| First Author | Nanda NK | Year | 2005 |
| Journal | J Immunol | Volume | 175 |
| Issue | 10 | Pages | 6473-80 |
| PubMed ID | 16272301 | Mgi Jnum | J:119397 |
| Mgi Id | MGI:3701938 | Doi | 10.4049/jimmunol.175.10.6473 |
| Citation | Nanda NK, et al. (2005) DM peptide-editing function leads to immunodominance in CD4 T cell responses in vivo. J Immunol 175(10):6473-80 |
| abstractText | DM functions as a peptide editor for MHC class II-bound peptides.
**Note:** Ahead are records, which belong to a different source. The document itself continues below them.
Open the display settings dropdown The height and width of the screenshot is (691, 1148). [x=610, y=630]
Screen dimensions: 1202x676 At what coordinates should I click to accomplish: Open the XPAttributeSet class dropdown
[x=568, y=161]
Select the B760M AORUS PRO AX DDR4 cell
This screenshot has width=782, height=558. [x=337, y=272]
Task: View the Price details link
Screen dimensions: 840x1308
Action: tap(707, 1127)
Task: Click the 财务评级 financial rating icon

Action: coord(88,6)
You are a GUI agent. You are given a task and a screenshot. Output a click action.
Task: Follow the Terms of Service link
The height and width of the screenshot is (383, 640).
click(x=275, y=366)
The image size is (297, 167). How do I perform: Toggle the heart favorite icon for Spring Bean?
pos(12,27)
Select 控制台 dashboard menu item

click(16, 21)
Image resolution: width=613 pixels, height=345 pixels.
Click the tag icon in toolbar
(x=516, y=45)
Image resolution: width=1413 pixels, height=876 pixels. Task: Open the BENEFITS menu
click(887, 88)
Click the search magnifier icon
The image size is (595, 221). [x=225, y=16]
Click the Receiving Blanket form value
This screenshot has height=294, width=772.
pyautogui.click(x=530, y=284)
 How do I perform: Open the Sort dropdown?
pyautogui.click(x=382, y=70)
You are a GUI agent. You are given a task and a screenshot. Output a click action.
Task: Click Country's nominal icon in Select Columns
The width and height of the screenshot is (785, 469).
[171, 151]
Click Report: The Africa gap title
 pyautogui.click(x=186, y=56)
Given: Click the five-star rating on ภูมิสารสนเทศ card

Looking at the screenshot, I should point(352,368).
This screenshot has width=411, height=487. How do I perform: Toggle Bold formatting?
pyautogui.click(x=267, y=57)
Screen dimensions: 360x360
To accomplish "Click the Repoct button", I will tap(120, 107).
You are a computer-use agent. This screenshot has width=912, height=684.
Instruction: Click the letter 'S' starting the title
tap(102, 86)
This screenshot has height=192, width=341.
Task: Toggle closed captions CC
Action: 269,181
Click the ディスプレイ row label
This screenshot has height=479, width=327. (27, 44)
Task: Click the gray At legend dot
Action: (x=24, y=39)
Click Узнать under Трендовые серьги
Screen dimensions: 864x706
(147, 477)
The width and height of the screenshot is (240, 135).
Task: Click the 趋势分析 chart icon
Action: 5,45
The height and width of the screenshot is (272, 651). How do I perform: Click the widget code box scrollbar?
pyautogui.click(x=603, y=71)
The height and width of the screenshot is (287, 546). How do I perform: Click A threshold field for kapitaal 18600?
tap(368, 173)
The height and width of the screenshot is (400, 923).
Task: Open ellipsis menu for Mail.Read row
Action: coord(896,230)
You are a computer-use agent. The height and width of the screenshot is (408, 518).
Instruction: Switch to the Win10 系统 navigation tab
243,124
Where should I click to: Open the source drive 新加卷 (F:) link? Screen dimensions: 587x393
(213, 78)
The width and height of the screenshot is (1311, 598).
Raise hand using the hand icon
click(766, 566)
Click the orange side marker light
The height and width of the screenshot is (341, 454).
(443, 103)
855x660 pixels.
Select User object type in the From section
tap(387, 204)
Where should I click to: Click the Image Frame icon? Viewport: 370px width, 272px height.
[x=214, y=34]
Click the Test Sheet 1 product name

We examined the hypothesis that DM peptide editing plays a key role in focusing the in vivo CD4 T cell responses against complex pathogens and protein Ags to only one, or at most a few, immunodominant peptides. Most CD4 T cells elicited in the wild-type BALB/c (H-2d) mice infected with Leishmania major predominantly recognize a single epitope 158-173 within Leishmania homologue of activated receptor for c-kinase (LACK), as is the case when these mice are immunized with rLACK. Using DM-deficient (DM-/-) H-2d mice, we now show that in the absence of DM, the in vivo CD4 T cell responses to rLACK are skewed away from the immunodominant epitopes and are diversified to include two novel epitopes (LACK 33-48 and 261-276). DM-/- B10.BR (H-2k) mice showed similar results. These results constitute the first demonstration of the role of DM peptide editing in sculpting the specificity and immunodominance in in vivo CD4 T cell responses. |